M’s request for a garden structure presented the perfect opportunity to use the beautiful architectural element with mullioned windows, an arched transom and detailed mill-work panels. Maguire spent around $1,200 for the salvaged facade. “Can you image what it would cost to have something like this custom made?” he asked me. No, I can’t. And that’s why I love it when designers and builders utilize materials from the past. Salvaged architectural fragments are a high art form when it comes to shed-making.
In order to build this pleasing space, a “collapsed shed” was removed. However, architect and client salvaged doors from the old structure and recycled them as cupboard doors on interior bookcases. In between the bookcases is a perfect-circle porthole window. It echoes the perfect-circle recycled brick “carpet” that now serves as the garden foyer to the little house.

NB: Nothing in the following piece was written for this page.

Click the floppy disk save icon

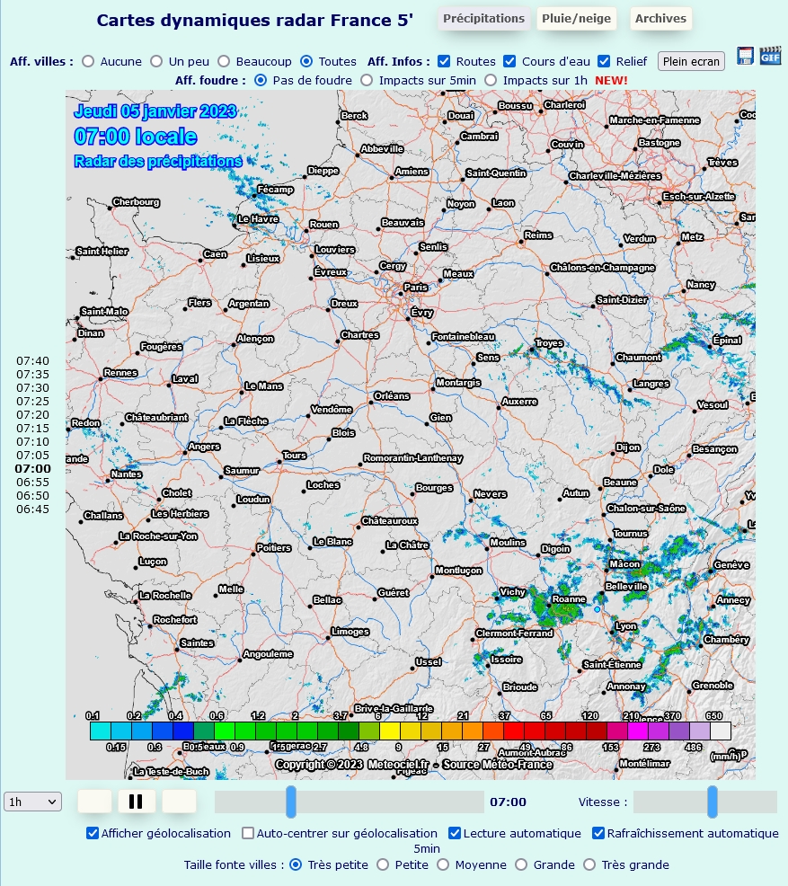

On top of the new stucco building, Maguire added a standing seam metal roof. In one corner of the four-sided roof that caps the garden house, they had to make a cut-out – to accommodate a stately eucalyptus tree that M did not want disturbed by the construction. That’s showing serious concern for her garden and the plants she inherited!
The second shelter-shed I visited is from a different architectural era altogether. It was designed by architects Conrad Buff and Donald Hensman in 1993. Carol Soucek King, its intuitive and creative owner, calls the structure a “gazebo.” It is far from a wimpy, ultra-feminine Victorian gazebo. This is a rustic, natural edifice that is situated at the upper edge of a creek.
Using local Arroyo Seco river rock for the foundation and side wall (notice the wonderful niches that allow for pedestal candles – imagine how meditative this space will feel at twilight!) and leaving the structure covered, but open-sided, the design is a study in native, organic architecture.
According to Carol, when the gazebo’s construction was completed, the builder, stone mason and architect gathered with the Kings for a Bento box lunch “to bless it.”
“We all sat here and were very conscious that this would be a sacred place,” she told me.
In a magnificent book about Buff and Hensman’s architectural careers, the structure is described as a “lineal redwood gazebo” . . . “conceived as a refuge.”
A refuge indeed. No one could wish for a better way to experience sanctuary, solace, spiritual respite and beauty.